It’s a different world

drilling-rigVenture into an underground aggregate mine and you might think you’ve entered Moria, the underground dwarf kingdom in J.R.R. Tolkein’s The Lord of the Rings.

by Kerry Clines, Senior Editor

An underground aggregate mine is something to behold. It’s not for the claustrophobic, that’s for sure, but it is said to be where aggregate mining is headed in the future. With permitting becoming more difficult and the ever-present NIMBY proponents, it seems to be a logical response to harvesting more aggregate without requiring more surface space.

Underground mining presents a unique set of challenges, and no one knows that better than Sam Van, plant superintendent at Sterling Materials’ underground mine located near the small town of Verona, in northern Kentucky. Van comes from a long line of miners — his father worked at Pitcher Mine, a zinc mine, and his grandfather and great-grandfather were miners — so you might say mining is in his blood.


Digging out the mine

The idea for the Sterling Materials underground quarry started in 1989, but the location was up in the air. For the next eight years, the company went through multiple zoning cases on a couple of different properties, neither of which was successful. The current location was the third attempt and was chosen for its good road access and nearness to the market. “It was about nine years in the making before we put a spade in the ground in 1998, and the rest is history,” says Alex Boone, president of Sterling Materials.

The land was originally a farm. Van spent a month designing the mine, which he insists is still a work in progress. “When you’re underground, you’re always developing,” Boone says. “The mine plan is that you always move in a circle. You keep going around the outside making it bigger. The drill moves either clockwise or counter-clockwise around the mine. Behind the drill comes the powder crew. Behind the powder crew comes the blast. Behind the blast comes the mucking out, then the trimming and bolting, and then back to drilling. It keeps running in that cycle.”

“We follow the contour of the deposits,” Van says. “The drills are constantly drilling in different areas for blasts, and we shoot every day at about 5 o’clock.”

During the drilling and blasting process, 50-foot-diameter pillars are left in place to support the ceiling. If you could look down through the ground at the mine, it would look like a giant three-dimensional checkerboard, with the pillars as white spaces and the open areas as black spaces. A scaler comes along behind the mucking crew to knock loose any jagged rock on the pillars and walls to leave a smoother surface.

conveyors-to-upper-level

Conveyors running along each side of a 50-foot-diameter pillar deliver material to the surface.

The ceiling comes out amazingly straight after a blast because it usually follows the seam of a deposit. “The roof stays basically flat, but some places take a little bit of work,” Van says. That’s where the roof bolter comes into play. He chips away the uneven rock, drills holes into the ceiling, inserts 6-foot-long roof bolts coated with resin into the holes, and holds them in place for 40 seconds, essentially gluing the roof together.

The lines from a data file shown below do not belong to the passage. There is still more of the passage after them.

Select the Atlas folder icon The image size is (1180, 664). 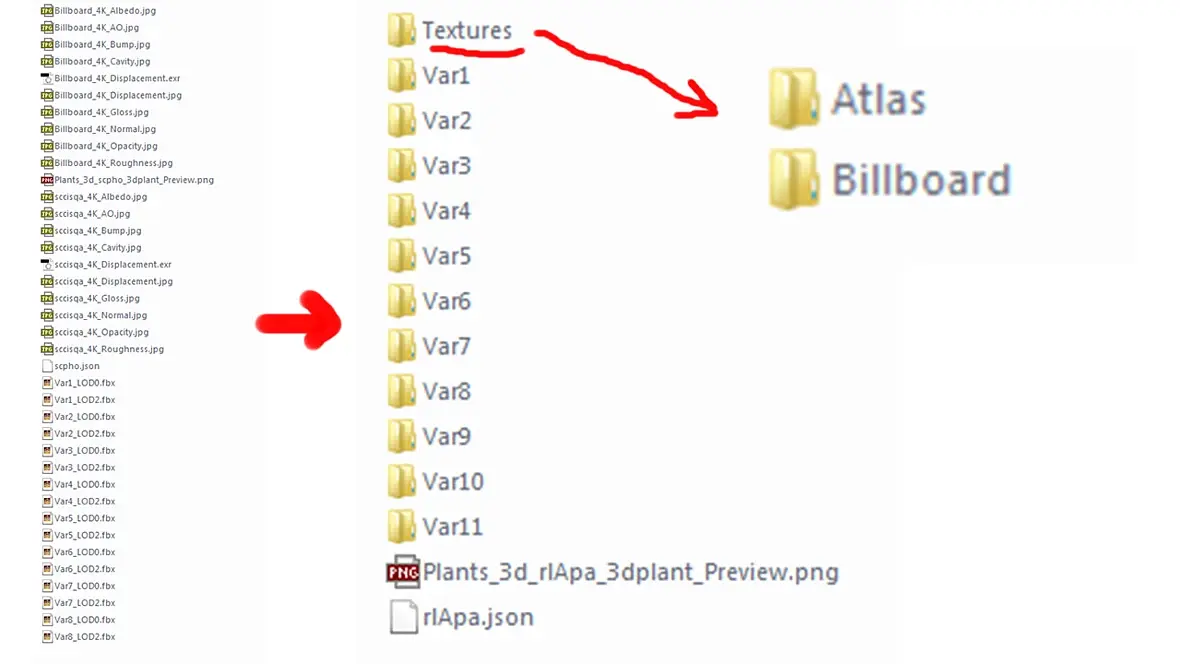tap(794, 99)
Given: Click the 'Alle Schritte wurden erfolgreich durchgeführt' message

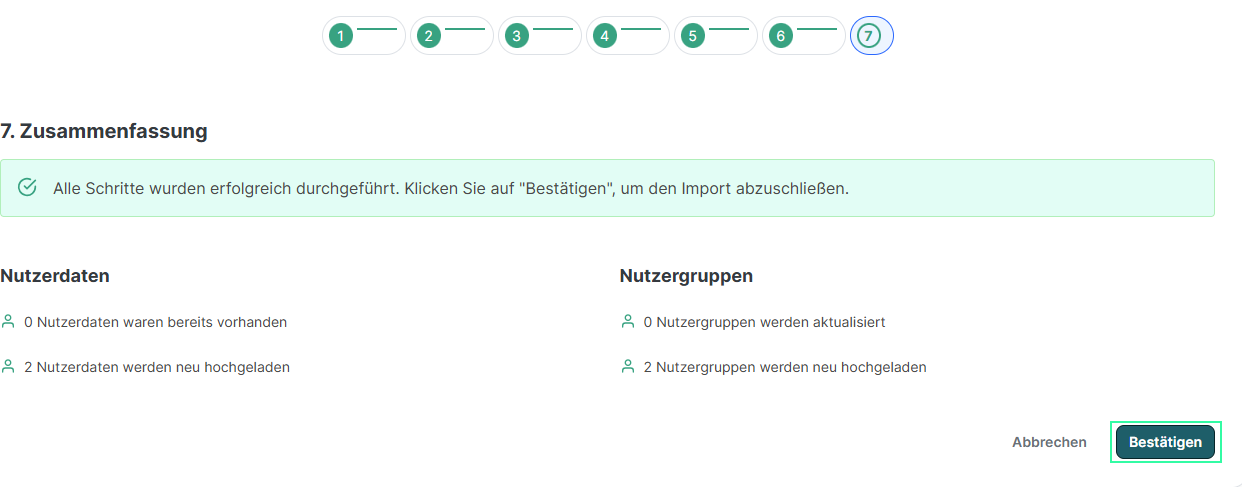Looking at the screenshot, I should (450, 188).
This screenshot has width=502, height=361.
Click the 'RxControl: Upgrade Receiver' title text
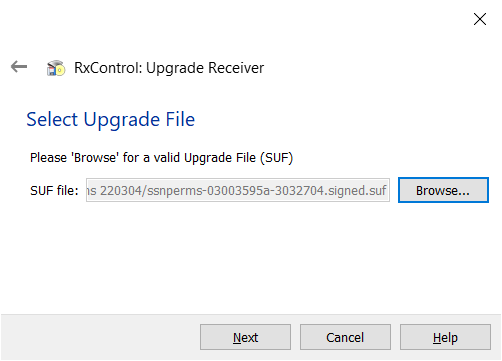(169, 68)
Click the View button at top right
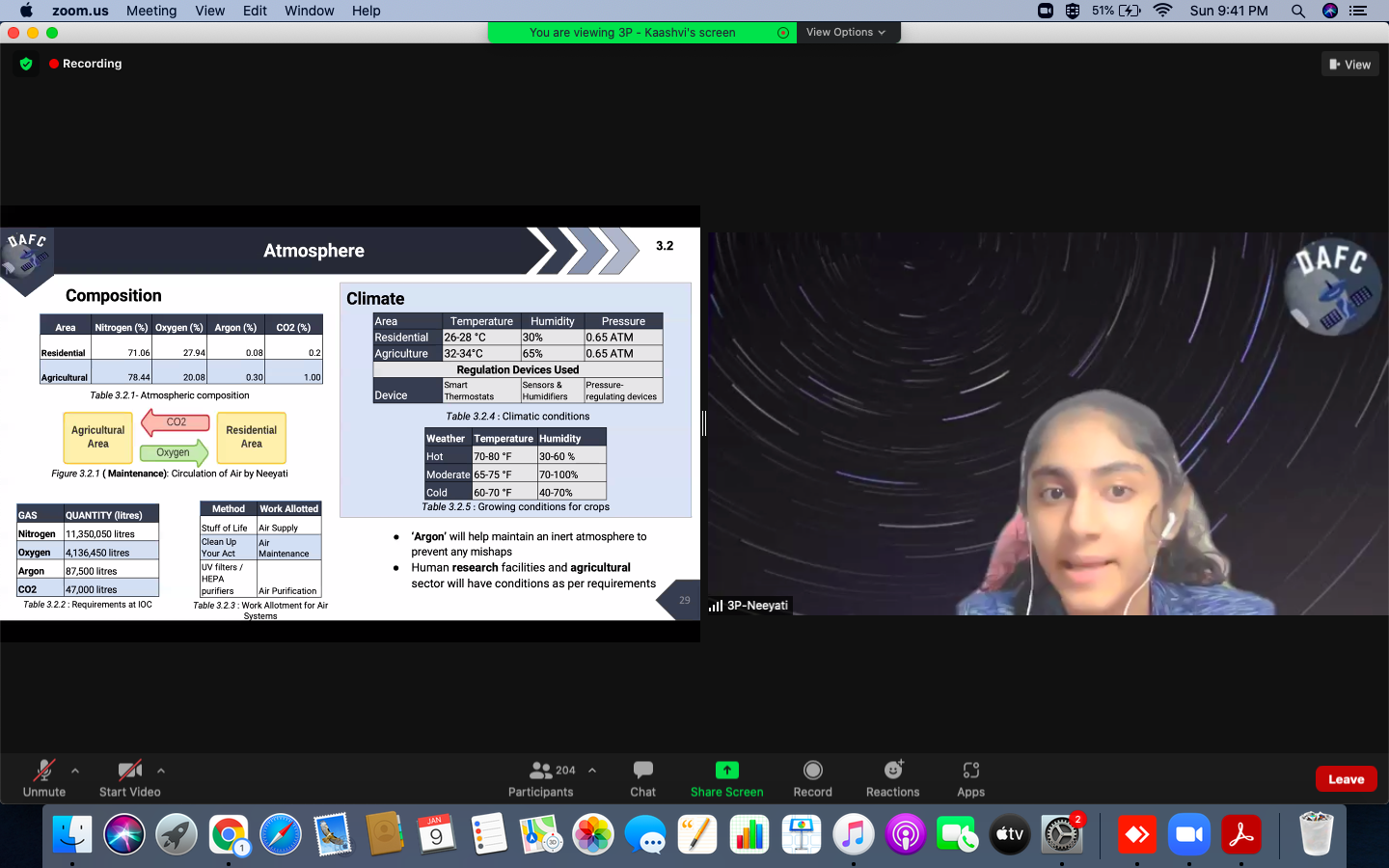 (1349, 65)
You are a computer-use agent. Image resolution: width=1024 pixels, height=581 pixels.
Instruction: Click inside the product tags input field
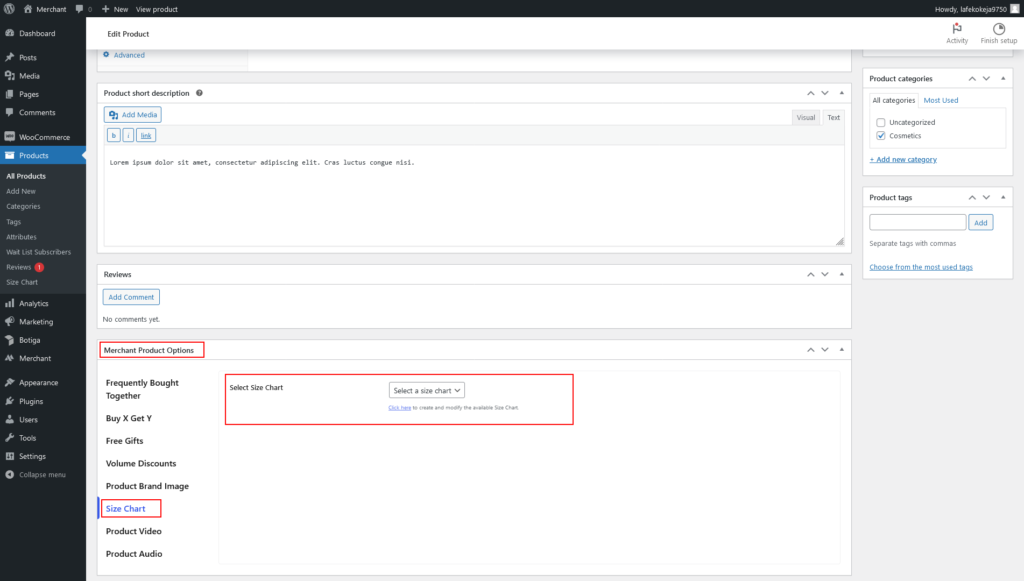pos(917,221)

The mine has three levels of operation. The first level is about 400 feet below ground level and produces aggregate for construction purposes. Level two produces a mix of aggregate and chemical lime. The third and lowest level of the mine is about 900 feet below ground level, which is 140 feet below sea level, and produces chemical lime only.

“The first two levels are fairly flat,” Van says, “but on the third level, we have grades of 25 to 30 percent. We’re mining on top of an old eroded surface 450 million years old. We have hills and valleys just like up on the surface. We follow the chemistry stone, so we go up, down, wherever it goes.”

The mined aggregate and chemical lime is hauled directly to underground crushers where the material is crushed to the desired size. From the crusher, it may go through a secondary crusher before being conveyed directly to the surface. The mine can split the material and send it to the lime plant located on the property or to the aggregate processing plant above ground.